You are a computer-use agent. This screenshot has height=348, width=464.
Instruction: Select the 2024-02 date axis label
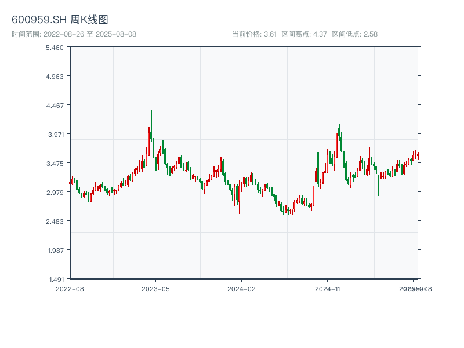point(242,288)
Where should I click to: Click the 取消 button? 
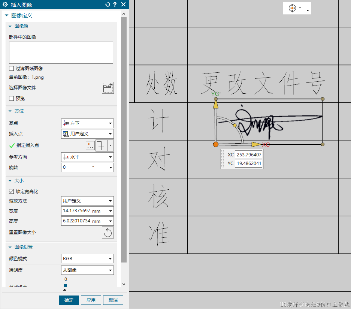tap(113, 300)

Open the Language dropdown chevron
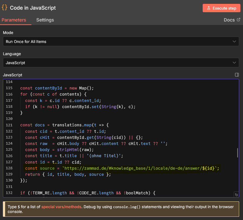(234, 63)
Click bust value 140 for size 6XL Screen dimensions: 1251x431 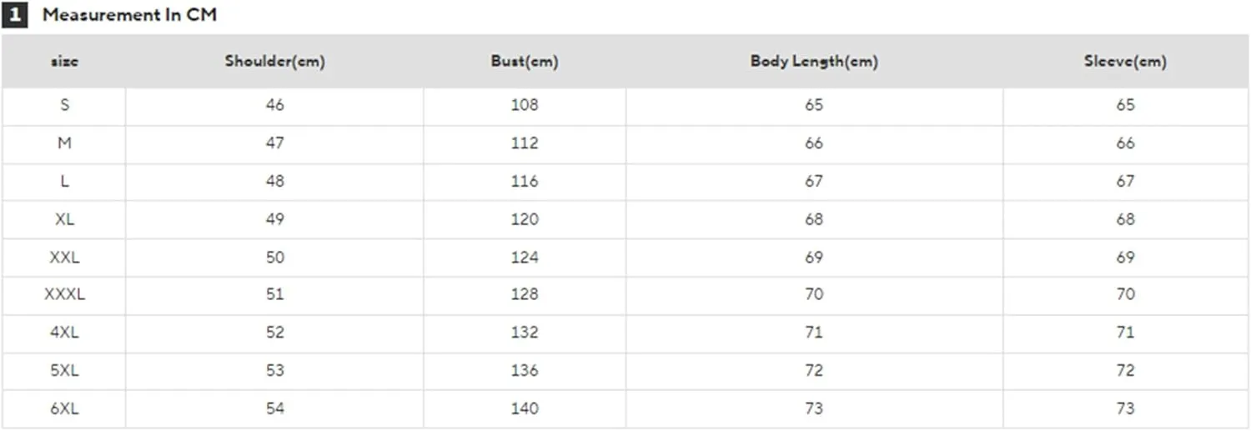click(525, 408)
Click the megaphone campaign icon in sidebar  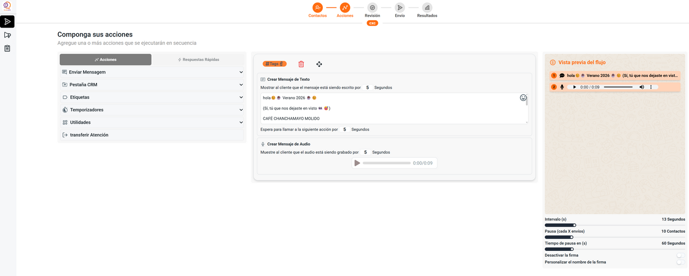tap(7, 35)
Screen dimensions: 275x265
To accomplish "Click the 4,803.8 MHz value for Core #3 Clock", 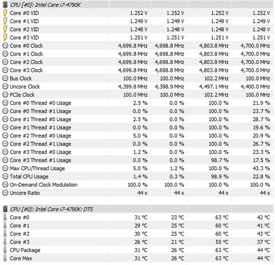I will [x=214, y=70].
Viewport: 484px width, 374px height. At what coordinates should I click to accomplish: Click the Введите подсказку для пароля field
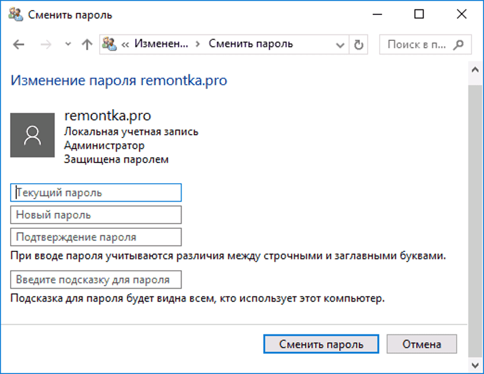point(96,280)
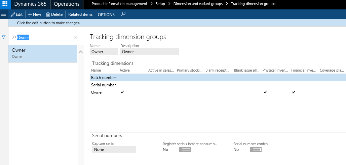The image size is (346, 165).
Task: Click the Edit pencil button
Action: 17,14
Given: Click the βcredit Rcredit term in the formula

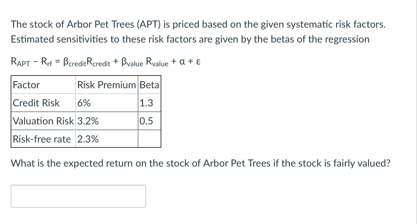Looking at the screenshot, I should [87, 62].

* * *

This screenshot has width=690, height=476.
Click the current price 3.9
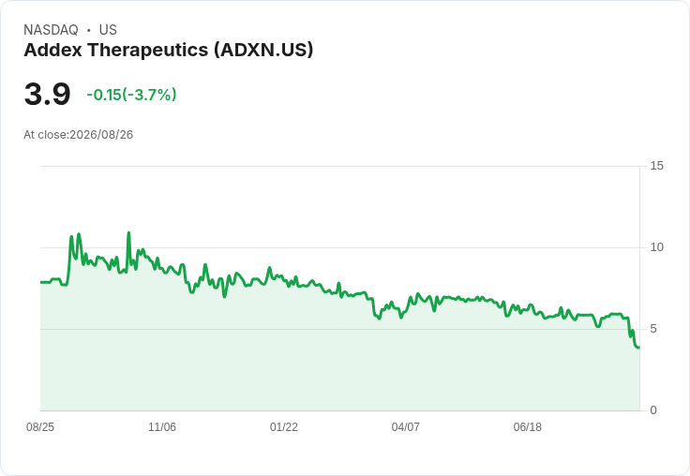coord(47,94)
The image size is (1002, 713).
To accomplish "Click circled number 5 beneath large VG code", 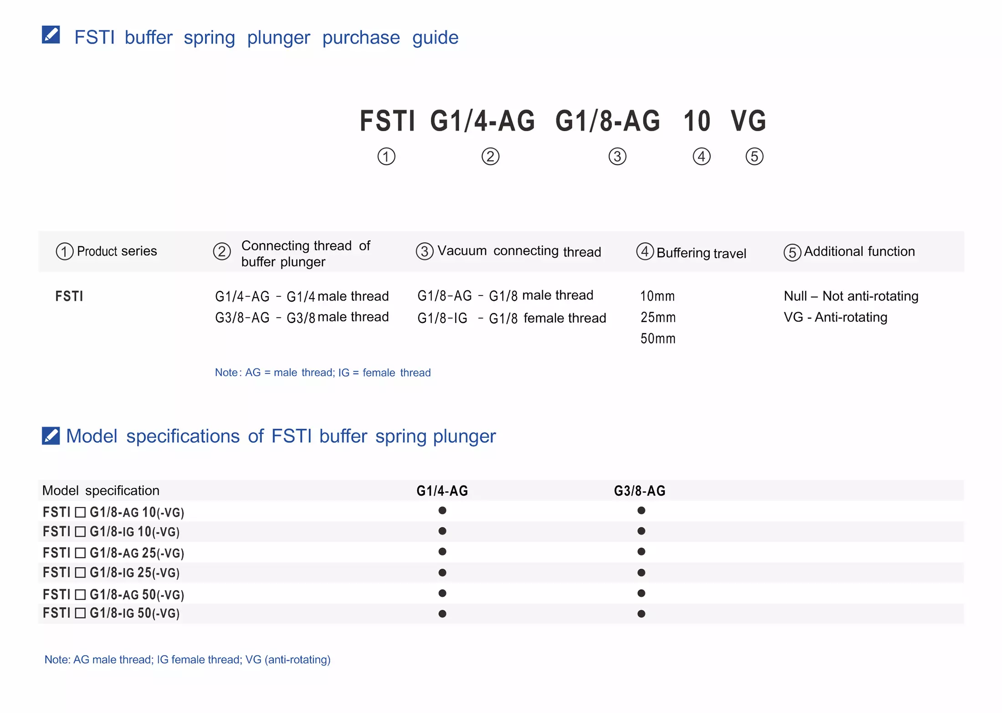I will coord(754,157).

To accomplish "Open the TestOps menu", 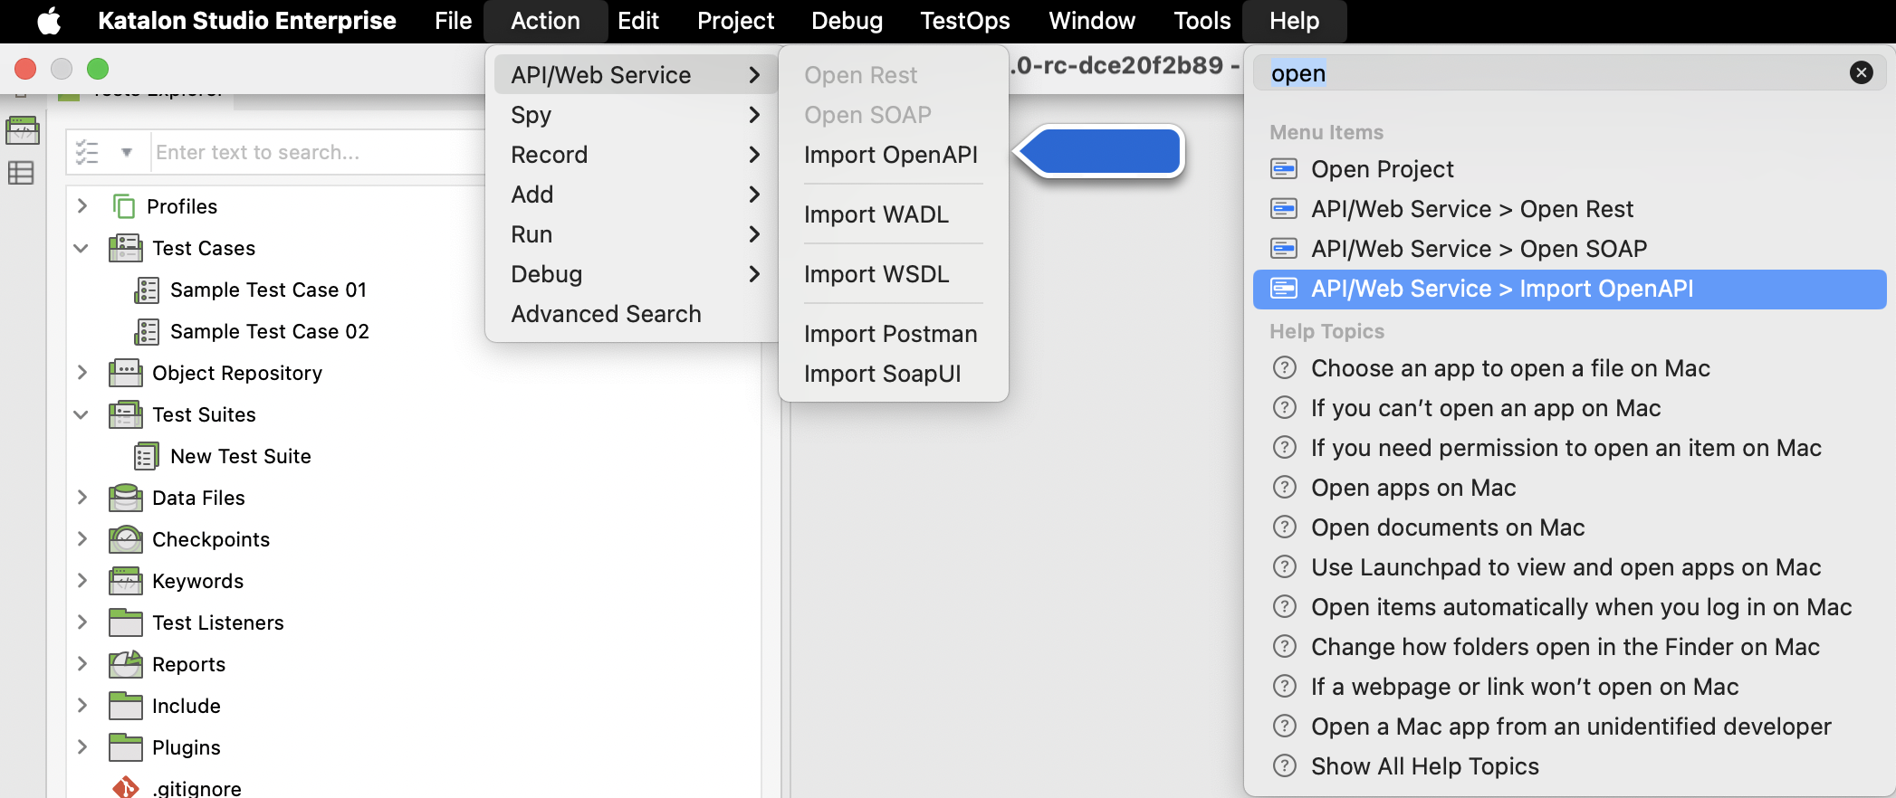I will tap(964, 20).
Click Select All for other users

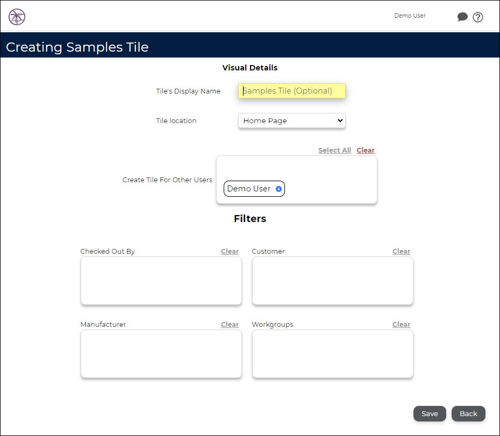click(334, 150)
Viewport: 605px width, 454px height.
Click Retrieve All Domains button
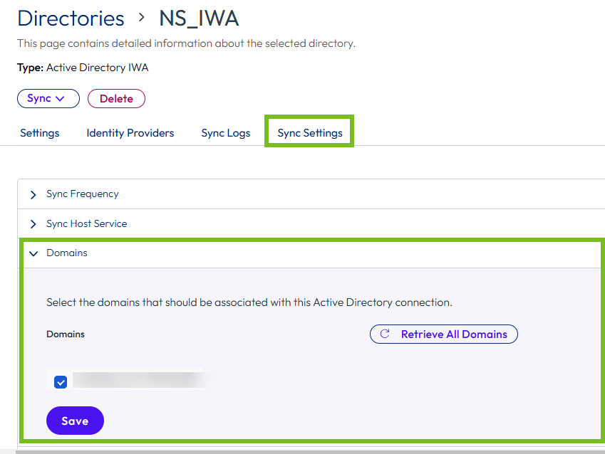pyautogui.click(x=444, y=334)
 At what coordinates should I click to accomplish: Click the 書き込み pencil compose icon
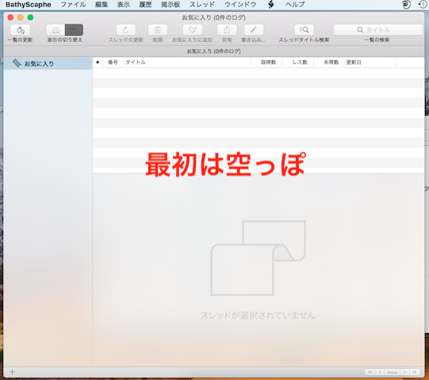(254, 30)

==

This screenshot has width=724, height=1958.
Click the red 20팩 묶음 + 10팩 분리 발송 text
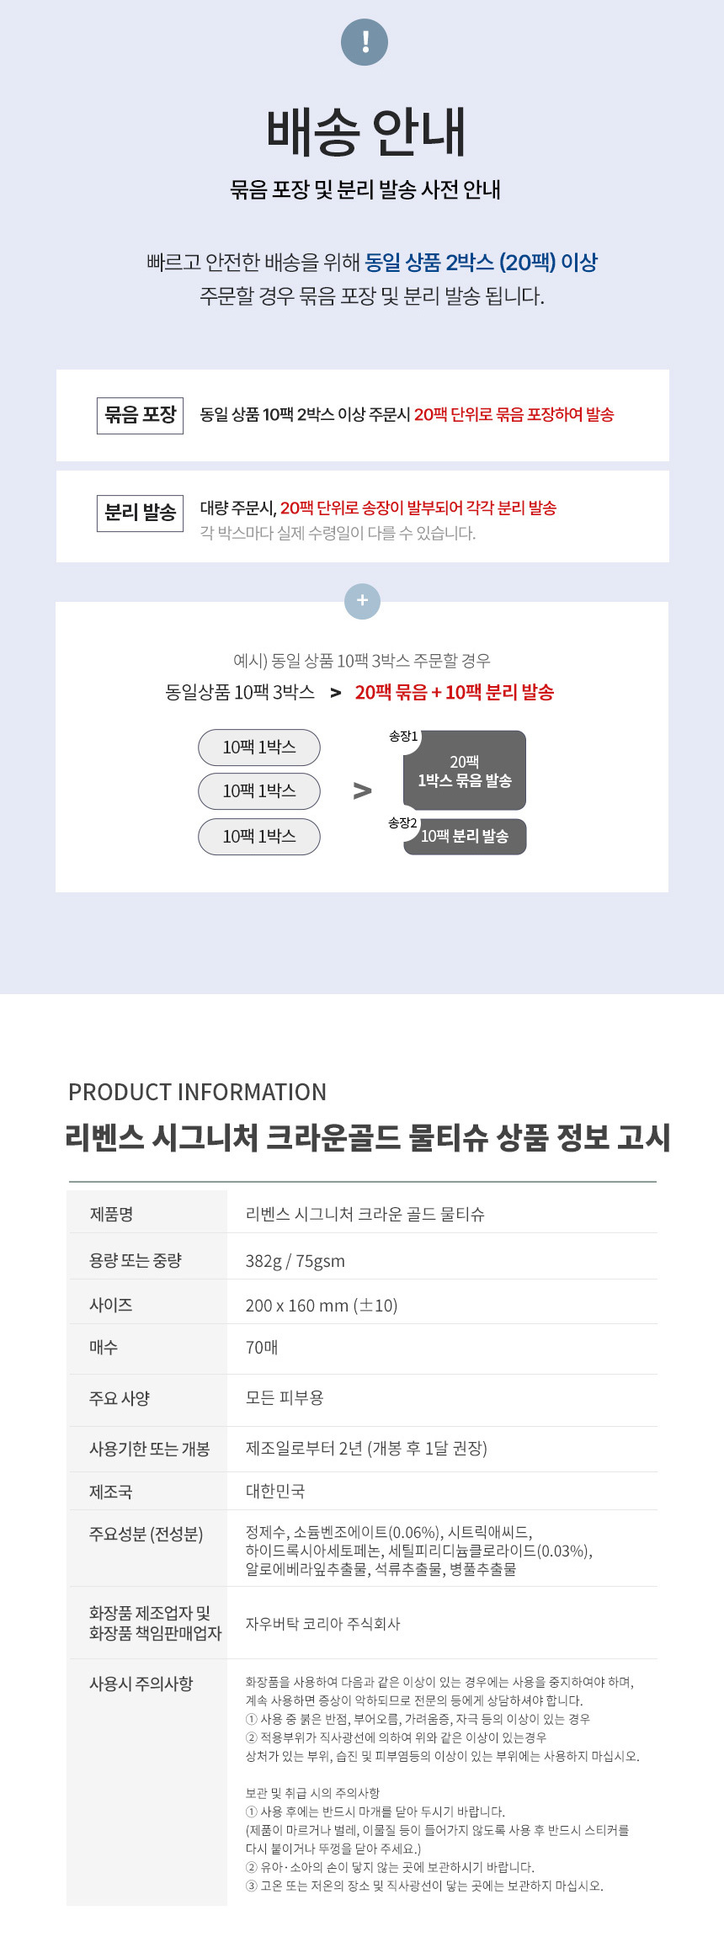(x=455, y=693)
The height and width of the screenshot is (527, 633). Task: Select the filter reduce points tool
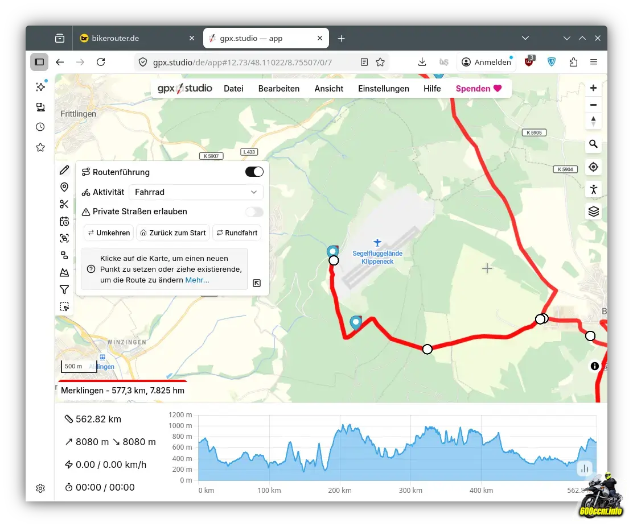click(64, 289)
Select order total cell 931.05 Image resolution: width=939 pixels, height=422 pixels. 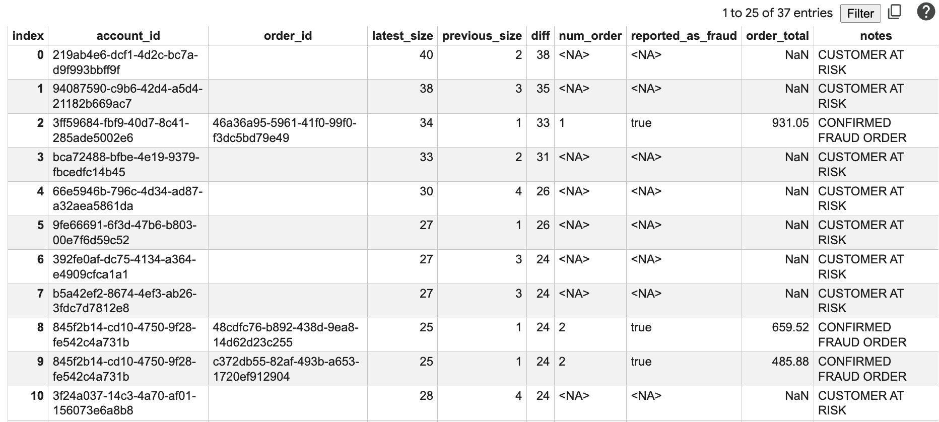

What this task involves –
Give the lines above again exactly, from the one containing "This screenshot has width=724, height=1958." to the one containing "Select order total", both included, but leave out the pictures.

Output of the task –
This screenshot has width=724, height=1958.
Click the red 20팩 묶음 + 10팩 분리 발송 text
(x=455, y=693)
The height and width of the screenshot is (527, 633). Task: Select the filter reduce points tool
click(64, 289)
Select order total cell 931.05 Image resolution: width=939 pixels, height=422 pixels. 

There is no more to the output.